Rewrite the records below, replacing "green delivery truck icon" with "green truck icon" and keeping everything else the same.

══ The data ══

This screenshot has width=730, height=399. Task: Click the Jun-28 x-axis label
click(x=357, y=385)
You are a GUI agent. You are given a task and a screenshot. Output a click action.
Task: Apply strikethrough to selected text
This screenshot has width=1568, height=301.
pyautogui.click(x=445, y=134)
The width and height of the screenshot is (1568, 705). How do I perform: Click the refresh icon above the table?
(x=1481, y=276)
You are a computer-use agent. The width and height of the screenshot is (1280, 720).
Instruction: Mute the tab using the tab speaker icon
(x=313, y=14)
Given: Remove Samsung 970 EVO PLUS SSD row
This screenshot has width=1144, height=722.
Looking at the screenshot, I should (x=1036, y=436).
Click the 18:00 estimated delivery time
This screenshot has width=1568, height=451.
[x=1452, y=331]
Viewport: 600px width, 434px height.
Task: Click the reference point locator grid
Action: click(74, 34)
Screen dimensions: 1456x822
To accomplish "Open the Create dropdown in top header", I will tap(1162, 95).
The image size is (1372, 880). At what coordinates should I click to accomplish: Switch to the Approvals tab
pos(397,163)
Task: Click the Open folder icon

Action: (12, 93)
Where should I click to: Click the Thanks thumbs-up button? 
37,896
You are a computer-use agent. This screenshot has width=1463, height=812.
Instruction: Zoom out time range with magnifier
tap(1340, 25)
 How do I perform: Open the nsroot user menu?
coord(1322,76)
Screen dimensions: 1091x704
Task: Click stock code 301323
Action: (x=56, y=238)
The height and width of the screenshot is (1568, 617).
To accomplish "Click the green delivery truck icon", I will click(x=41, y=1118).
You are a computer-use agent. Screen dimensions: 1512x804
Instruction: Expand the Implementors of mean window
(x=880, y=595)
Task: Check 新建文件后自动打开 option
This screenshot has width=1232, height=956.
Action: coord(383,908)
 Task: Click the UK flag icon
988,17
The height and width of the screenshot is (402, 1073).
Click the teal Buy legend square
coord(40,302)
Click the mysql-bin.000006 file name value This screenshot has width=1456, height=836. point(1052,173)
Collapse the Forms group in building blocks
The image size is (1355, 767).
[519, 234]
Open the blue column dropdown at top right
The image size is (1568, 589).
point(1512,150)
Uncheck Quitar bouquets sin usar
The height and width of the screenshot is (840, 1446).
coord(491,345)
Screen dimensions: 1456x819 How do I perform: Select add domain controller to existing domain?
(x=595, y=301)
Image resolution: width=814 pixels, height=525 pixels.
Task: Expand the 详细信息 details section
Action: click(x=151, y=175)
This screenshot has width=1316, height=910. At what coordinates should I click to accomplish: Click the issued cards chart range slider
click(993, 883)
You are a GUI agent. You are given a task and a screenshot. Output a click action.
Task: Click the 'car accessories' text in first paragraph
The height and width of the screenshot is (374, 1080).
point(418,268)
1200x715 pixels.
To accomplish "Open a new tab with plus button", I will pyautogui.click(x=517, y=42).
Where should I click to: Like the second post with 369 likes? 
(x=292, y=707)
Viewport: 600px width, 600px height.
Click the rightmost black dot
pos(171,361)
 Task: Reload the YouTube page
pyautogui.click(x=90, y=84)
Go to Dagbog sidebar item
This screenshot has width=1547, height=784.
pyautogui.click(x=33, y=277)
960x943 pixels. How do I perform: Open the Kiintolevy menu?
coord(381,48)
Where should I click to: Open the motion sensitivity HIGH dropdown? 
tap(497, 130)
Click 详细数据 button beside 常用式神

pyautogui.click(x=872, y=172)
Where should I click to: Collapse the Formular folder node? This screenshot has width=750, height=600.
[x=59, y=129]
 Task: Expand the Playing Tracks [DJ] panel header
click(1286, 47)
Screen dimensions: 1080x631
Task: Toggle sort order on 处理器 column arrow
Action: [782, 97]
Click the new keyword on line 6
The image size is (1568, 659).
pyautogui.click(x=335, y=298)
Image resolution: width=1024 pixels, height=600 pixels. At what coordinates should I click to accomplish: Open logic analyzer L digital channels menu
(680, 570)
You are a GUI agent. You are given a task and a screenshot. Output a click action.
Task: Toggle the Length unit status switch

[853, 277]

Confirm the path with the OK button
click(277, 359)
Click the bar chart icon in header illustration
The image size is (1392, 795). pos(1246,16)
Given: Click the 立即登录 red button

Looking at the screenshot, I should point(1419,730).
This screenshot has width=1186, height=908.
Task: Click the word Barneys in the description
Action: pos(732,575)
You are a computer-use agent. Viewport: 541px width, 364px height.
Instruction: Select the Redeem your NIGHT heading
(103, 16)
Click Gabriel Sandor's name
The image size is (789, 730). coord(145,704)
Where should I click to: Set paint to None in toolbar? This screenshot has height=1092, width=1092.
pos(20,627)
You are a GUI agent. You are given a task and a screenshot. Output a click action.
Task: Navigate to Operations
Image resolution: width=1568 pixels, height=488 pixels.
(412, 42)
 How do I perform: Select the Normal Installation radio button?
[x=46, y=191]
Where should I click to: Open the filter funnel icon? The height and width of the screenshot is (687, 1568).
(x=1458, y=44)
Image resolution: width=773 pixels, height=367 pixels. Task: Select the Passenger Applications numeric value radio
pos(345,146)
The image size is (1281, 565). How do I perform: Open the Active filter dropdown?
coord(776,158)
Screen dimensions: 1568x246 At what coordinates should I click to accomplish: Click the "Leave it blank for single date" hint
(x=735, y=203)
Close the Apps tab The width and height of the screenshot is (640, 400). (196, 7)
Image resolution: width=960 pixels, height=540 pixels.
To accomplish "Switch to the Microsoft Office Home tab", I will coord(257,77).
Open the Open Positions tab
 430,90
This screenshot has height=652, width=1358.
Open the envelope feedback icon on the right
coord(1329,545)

═══

### Task response
This screenshot has width=730, height=399. Task: Click the Jun-28 x-axis label
click(x=357, y=385)
You are a GUI agent. You are given a task and a screenshot. Output a click action.
Task: Apply strikethrough to selected text
This screenshot has width=1568, height=301.
pyautogui.click(x=445, y=134)
The width and height of the screenshot is (1568, 705). How do I perform: Click the refresh icon above the table?
(x=1481, y=276)
You are a computer-use agent. The width and height of the screenshot is (1280, 720).
Instruction: Mute the tab using the tab speaker icon
(x=313, y=14)
Given: Remove Samsung 970 EVO PLUS SSD row
This screenshot has width=1144, height=722.
Looking at the screenshot, I should (x=1036, y=436).
Click the 18:00 estimated delivery time
This screenshot has width=1568, height=451.
[x=1452, y=331]
Viewport: 600px width, 434px height.
Task: Click the reference point locator grid
Action: click(74, 34)
Screen dimensions: 1456x822
To accomplish "Open the Create dropdown in top header", I will tap(1162, 95).
The image size is (1372, 880). At what coordinates should I click to accomplish: Switch to the Approvals tab
pos(397,163)
Task: Click the Open folder icon

Action: (12, 93)
Where should I click to: Click the Thanks thumbs-up button? 
37,896
You are a computer-use agent. This screenshot has width=1463, height=812.
Instruction: Zoom out time range with magnifier
tap(1340, 25)
 How do I perform: Open the nsroot user menu?
coord(1322,76)
Screen dimensions: 1091x704
Task: Click stock code 301323
Action: (x=56, y=238)
The height and width of the screenshot is (1568, 617).
To accomplish "Click the green truck icon", I will click(x=41, y=1118).
You are a computer-use agent. Screen dimensions: 1512x804
Instruction: Expand the Implementors of mean window
(x=880, y=595)
Task: Check 新建文件后自动打开 option
This screenshot has width=1232, height=956.
Action: coord(383,908)
 Task: Click the UK flag icon
988,17
The height and width of the screenshot is (402, 1073).
Click the teal Buy legend square
coord(40,302)
Click the mysql-bin.000006 file name value This screenshot has width=1456, height=836. point(1052,173)
Collapse the Forms group in building blocks
The image size is (1355, 767).
[519, 234]
Open the blue column dropdown at top right
The image size is (1568, 589).
point(1512,150)
Uncheck Quitar bouquets sin usar
The height and width of the screenshot is (840, 1446).
coord(491,345)
Screen dimensions: 1456x819 How do I perform: Select add domain controller to existing domain?
(x=595, y=301)
Image resolution: width=814 pixels, height=525 pixels.
Task: Expand the 详细信息 details section
Action: click(x=151, y=175)
This screenshot has width=1316, height=910. At what coordinates should I click to accomplish: Click the issued cards chart range slider
click(993, 883)
You are a GUI agent. You are given a task and a screenshot. Output a click action.
Task: Click the 'car accessories' text in first paragraph
The height and width of the screenshot is (374, 1080).
point(418,268)
1200x715 pixels.
To accomplish "Open a new tab with plus button", I will pyautogui.click(x=517, y=42).
Where should I click to: Like the second post with 369 likes? 
(x=292, y=707)
Viewport: 600px width, 600px height.
Click the rightmost black dot
pos(171,361)
 Task: Reload the YouTube page
pyautogui.click(x=90, y=84)
Go to Dagbog sidebar item
This screenshot has width=1547, height=784.
pyautogui.click(x=33, y=277)
960x943 pixels. How do I perform: Open the Kiintolevy menu?
coord(381,48)
Where should I click to: Open the motion sensitivity HIGH dropdown? 
tap(497, 130)
Click 详细数据 button beside 常用式神

pyautogui.click(x=872, y=172)
Where should I click to: Collapse the Formular folder node? This screenshot has width=750, height=600.
[x=59, y=129]
 Task: Expand the Playing Tracks [DJ] panel header
click(1286, 47)
Screen dimensions: 1080x631
Task: Toggle sort order on 处理器 column arrow
Action: [782, 97]
Click the new keyword on line 6
The image size is (1568, 659).
pyautogui.click(x=335, y=298)
Image resolution: width=1024 pixels, height=600 pixels. At what coordinates should I click to accomplish: Open logic analyzer L digital channels menu
(680, 570)
You are a GUI agent. You are given a task and a screenshot. Output a click action.
Task: Toggle the Length unit status switch

[853, 277]

Confirm the path with the OK button
click(277, 359)
Click the bar chart icon in header illustration
The image size is (1392, 795). pos(1246,16)
Given: Click the 立即登录 red button

Looking at the screenshot, I should point(1419,730).
This screenshot has width=1186, height=908.
Task: Click the word Barneys in the description
Action: pos(732,575)
You are a computer-use agent. Viewport: 541px width, 364px height.
Instruction: Select the Redeem your NIGHT heading
(103, 16)
Click Gabriel Sandor's name
The image size is (789, 730). coord(145,704)
Where should I click to: Set paint to None in toolbar? This screenshot has height=1092, width=1092.
pos(20,627)
You are a GUI agent. You are given a task and a screenshot. Output a click action.
Task: Navigate to Operations
Image resolution: width=1568 pixels, height=488 pixels.
(412, 42)
 How do I perform: Select the Normal Installation radio button?
[x=46, y=191]
Where should I click to: Open the filter funnel icon? The height and width of the screenshot is (687, 1568).
(x=1458, y=44)
Image resolution: width=773 pixels, height=367 pixels. Task: Select the Passenger Applications numeric value radio
pos(345,146)
The image size is (1281, 565). How do I perform: Open the Active filter dropdown?
coord(776,158)
Screen dimensions: 1568x246 At what coordinates should I click to accomplish: Click the "Leave it blank for single date" hint
(x=735, y=203)
Close the Apps tab The width and height of the screenshot is (640, 400). (196, 7)
Image resolution: width=960 pixels, height=540 pixels.
To accomplish "Switch to the Microsoft Office Home tab", I will coord(257,77).
Open the Open Positions tab
 430,90
This screenshot has height=652, width=1358.
Open the envelope feedback icon on the right
coord(1329,545)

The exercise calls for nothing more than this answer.